___ Supplied records

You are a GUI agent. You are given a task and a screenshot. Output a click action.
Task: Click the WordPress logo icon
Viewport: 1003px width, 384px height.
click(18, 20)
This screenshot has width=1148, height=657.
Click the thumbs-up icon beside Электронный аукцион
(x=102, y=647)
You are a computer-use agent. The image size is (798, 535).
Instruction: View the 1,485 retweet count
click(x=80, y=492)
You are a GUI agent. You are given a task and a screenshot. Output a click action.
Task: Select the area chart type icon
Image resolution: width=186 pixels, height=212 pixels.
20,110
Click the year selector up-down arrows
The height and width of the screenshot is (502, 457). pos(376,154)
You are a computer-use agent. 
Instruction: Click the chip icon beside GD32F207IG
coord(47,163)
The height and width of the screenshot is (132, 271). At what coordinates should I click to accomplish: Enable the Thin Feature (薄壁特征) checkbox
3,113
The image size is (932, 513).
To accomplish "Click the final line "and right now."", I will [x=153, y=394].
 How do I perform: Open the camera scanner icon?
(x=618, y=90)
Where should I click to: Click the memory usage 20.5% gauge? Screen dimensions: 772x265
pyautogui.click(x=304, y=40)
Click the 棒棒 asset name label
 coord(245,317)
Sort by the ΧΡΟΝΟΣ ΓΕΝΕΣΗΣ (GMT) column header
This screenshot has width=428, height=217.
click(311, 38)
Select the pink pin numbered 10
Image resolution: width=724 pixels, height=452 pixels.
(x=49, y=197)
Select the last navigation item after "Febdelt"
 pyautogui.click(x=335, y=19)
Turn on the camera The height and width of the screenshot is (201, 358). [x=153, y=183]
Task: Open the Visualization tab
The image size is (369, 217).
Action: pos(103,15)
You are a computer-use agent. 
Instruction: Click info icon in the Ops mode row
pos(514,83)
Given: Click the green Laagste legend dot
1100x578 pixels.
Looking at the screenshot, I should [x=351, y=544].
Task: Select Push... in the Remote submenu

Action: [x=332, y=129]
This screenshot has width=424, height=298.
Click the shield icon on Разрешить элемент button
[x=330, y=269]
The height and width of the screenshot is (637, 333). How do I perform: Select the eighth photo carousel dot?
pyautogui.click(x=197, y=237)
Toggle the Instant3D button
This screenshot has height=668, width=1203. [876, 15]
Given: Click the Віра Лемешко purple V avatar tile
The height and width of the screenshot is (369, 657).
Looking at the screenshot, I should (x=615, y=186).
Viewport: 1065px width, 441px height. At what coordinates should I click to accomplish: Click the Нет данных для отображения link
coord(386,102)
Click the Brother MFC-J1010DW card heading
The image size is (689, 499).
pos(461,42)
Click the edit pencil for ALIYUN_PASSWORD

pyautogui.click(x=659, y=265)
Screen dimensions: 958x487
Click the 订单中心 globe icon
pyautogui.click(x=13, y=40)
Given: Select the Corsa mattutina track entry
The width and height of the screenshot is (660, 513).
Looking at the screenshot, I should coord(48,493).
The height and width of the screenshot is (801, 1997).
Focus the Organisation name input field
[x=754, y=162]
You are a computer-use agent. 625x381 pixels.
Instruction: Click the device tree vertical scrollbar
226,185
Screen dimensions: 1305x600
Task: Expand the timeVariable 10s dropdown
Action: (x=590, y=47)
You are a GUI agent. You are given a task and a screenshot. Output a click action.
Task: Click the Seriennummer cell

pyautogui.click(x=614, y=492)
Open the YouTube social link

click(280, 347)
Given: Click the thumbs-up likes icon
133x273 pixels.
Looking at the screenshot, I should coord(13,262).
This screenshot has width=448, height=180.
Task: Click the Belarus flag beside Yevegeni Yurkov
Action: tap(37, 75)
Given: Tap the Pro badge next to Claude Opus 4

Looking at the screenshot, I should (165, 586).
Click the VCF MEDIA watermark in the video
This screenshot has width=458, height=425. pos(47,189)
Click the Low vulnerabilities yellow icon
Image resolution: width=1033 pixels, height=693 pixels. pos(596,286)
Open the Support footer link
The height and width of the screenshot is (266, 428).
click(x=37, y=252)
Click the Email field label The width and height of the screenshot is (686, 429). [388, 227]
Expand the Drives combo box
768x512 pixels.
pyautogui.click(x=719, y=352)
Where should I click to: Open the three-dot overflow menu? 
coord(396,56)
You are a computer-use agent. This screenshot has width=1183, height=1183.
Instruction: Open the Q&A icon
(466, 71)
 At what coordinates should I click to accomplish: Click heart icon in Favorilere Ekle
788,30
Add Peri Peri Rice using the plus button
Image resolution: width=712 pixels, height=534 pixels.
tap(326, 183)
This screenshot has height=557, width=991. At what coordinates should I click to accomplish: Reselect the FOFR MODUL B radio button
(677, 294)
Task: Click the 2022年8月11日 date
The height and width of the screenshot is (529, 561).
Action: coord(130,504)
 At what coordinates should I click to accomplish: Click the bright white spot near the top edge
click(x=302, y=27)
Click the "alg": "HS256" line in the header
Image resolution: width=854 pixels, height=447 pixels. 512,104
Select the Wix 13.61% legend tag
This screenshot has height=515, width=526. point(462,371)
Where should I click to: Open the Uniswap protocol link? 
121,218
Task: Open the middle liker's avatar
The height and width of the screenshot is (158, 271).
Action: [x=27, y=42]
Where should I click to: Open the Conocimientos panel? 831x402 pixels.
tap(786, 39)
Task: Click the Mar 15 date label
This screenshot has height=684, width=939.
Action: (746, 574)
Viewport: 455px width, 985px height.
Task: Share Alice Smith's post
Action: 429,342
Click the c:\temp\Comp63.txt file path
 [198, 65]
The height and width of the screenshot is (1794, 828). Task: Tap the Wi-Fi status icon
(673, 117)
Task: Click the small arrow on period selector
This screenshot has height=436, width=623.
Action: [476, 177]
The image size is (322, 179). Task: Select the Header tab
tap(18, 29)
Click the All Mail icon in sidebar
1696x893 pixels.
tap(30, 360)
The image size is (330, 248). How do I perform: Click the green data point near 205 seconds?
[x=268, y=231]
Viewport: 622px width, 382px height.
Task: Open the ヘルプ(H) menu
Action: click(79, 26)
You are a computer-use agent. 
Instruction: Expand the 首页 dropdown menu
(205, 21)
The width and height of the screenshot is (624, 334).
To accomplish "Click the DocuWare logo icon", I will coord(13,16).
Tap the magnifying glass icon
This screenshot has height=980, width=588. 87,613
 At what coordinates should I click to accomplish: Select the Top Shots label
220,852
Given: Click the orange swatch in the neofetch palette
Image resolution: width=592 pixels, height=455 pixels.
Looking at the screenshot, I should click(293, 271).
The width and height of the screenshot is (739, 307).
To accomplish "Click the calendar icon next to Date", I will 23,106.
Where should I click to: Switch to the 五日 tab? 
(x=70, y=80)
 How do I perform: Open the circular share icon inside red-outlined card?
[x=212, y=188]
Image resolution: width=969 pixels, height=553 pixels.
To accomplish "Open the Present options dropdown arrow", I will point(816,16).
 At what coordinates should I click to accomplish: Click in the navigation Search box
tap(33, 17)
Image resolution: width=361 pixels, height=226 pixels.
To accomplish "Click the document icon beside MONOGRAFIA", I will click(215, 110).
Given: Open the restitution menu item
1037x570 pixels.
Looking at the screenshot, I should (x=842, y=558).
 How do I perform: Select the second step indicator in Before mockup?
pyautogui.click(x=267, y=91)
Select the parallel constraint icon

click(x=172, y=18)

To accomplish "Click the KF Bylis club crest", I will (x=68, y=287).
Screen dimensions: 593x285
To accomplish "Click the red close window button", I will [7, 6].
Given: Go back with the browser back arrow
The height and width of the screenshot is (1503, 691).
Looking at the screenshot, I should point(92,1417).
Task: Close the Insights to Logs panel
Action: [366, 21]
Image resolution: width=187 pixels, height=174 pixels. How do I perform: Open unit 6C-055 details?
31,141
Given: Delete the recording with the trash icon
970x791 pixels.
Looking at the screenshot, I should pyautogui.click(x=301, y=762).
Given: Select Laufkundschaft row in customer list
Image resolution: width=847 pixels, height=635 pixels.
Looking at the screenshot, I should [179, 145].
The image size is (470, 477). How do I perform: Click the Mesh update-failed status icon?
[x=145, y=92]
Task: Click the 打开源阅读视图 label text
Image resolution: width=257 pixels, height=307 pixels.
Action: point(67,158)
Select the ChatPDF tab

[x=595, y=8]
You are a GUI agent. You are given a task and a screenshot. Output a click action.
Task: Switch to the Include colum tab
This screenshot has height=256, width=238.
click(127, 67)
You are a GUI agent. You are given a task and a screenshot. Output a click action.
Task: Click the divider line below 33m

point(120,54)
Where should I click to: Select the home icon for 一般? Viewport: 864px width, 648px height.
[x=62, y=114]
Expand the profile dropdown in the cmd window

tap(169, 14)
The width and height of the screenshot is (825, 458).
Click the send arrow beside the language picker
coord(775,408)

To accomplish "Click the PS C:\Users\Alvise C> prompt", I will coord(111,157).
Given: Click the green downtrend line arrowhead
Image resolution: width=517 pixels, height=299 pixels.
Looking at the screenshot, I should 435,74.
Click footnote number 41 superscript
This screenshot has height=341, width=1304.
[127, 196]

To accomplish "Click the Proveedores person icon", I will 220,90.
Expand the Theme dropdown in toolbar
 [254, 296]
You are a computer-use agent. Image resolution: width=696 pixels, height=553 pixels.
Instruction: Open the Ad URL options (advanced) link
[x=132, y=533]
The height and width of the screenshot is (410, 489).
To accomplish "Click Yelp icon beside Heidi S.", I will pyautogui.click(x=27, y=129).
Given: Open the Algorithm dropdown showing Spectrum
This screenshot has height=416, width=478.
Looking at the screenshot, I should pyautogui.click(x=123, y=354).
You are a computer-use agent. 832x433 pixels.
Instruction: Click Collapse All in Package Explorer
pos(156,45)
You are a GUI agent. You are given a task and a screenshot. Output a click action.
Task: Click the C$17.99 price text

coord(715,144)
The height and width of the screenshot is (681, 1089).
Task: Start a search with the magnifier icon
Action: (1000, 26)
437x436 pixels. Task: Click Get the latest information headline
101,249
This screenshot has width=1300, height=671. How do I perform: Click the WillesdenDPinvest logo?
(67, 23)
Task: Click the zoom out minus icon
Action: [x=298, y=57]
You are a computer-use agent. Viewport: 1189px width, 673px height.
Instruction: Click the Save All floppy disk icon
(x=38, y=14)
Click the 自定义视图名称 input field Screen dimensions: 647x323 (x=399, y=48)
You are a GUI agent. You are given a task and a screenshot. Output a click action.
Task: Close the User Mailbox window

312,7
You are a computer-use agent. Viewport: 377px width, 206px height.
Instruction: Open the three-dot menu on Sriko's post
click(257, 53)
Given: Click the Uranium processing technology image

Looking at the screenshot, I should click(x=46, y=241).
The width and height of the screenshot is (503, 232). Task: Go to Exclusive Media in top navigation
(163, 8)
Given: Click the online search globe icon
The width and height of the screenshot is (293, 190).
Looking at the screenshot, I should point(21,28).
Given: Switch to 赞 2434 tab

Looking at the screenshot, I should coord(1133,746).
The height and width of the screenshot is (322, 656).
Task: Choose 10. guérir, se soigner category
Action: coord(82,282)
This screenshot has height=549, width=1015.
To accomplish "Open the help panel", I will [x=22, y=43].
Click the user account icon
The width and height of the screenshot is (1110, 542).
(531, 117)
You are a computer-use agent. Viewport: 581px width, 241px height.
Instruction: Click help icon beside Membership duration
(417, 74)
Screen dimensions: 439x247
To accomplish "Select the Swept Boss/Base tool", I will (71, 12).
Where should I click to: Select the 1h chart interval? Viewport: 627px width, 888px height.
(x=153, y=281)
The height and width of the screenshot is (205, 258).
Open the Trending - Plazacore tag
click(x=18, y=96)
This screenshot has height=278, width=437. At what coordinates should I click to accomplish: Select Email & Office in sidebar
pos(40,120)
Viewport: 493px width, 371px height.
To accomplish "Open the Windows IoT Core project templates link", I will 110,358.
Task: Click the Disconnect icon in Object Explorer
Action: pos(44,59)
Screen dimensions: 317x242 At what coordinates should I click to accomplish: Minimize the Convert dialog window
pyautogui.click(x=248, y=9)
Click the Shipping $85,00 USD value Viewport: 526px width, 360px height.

______

Begin with the top line of the material and go as far as the line with "This screenshot has width=1148, height=657.". Set down those lines exactly, both ends included, and nothing more.

You are a GUI agent. You are given a task and a screenshot. Output a click action.
Task: Click the WordPress logo icon
Viewport: 1003px width, 384px height.
click(18, 20)
This screenshot has width=1148, height=657.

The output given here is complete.